Under the terms of the plea deal, as outlined by prosecutors and a judge at the hearing, DeAngelo will face a sentence of life in prison without the possibility of parole.
While sparing the defendant from a potential death sentence, the deal also saves a dwindling number of aging survivors, victims' families, witnesses and law enforcement officers involved in the case from prolonged legal proceedings, prosecutors said.
The plea hearing was held in a ballroom at Sacramento State University, rather than a courthouse, to allow for more socially distanced seating space amid the coronavirus pandemic.

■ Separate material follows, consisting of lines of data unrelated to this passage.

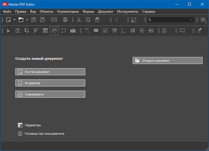Viewport: 209px width, 151px height.
Task: Select the Highlight marker tool
Action: (x=200, y=31)
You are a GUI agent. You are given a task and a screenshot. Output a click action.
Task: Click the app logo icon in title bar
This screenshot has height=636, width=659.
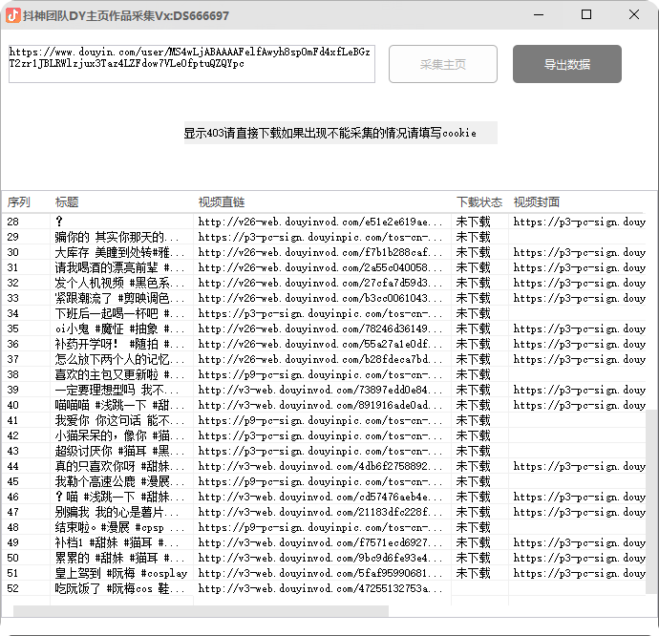[11, 15]
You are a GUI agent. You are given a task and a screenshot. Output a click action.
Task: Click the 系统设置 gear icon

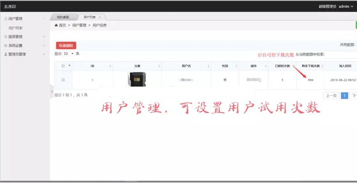coord(6,46)
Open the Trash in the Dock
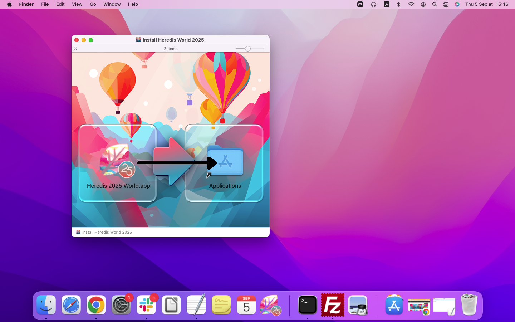The width and height of the screenshot is (515, 322). coord(469,305)
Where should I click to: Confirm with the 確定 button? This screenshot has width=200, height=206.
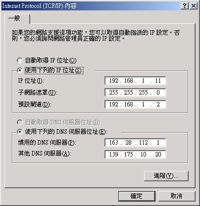click(x=137, y=196)
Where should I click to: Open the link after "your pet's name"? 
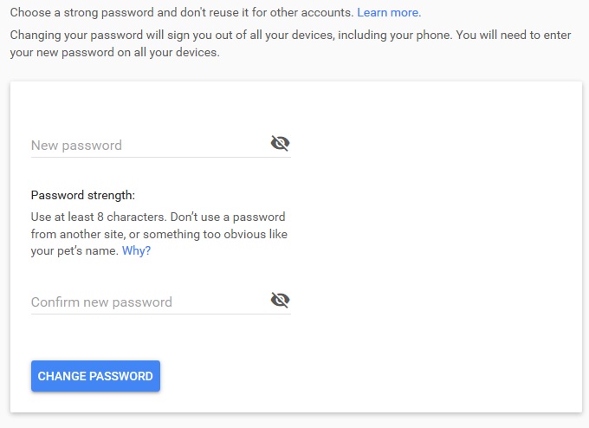136,251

DeAngelo, dressed in an orange jail garb and seated in a wheelchair between his two attorneys, answered "guilty" in a raspy voice when the judge asked how he pleaded to the first of 13 murders with which he was charged.
DeAngelo's arrest in 2018 capped more than 40 years of investigation in a case that authorities said was finally solved by comparing crime-scene DNA evidence to information on genealogy websites consumes use to track their ancestry.
The breakthrough came about two months after the case gained renewed national attention in the bestselling book, "I'll Be Gone in the Dark." A TV documentary series spawned by the book premiered by coincidence on HBO on Sunday.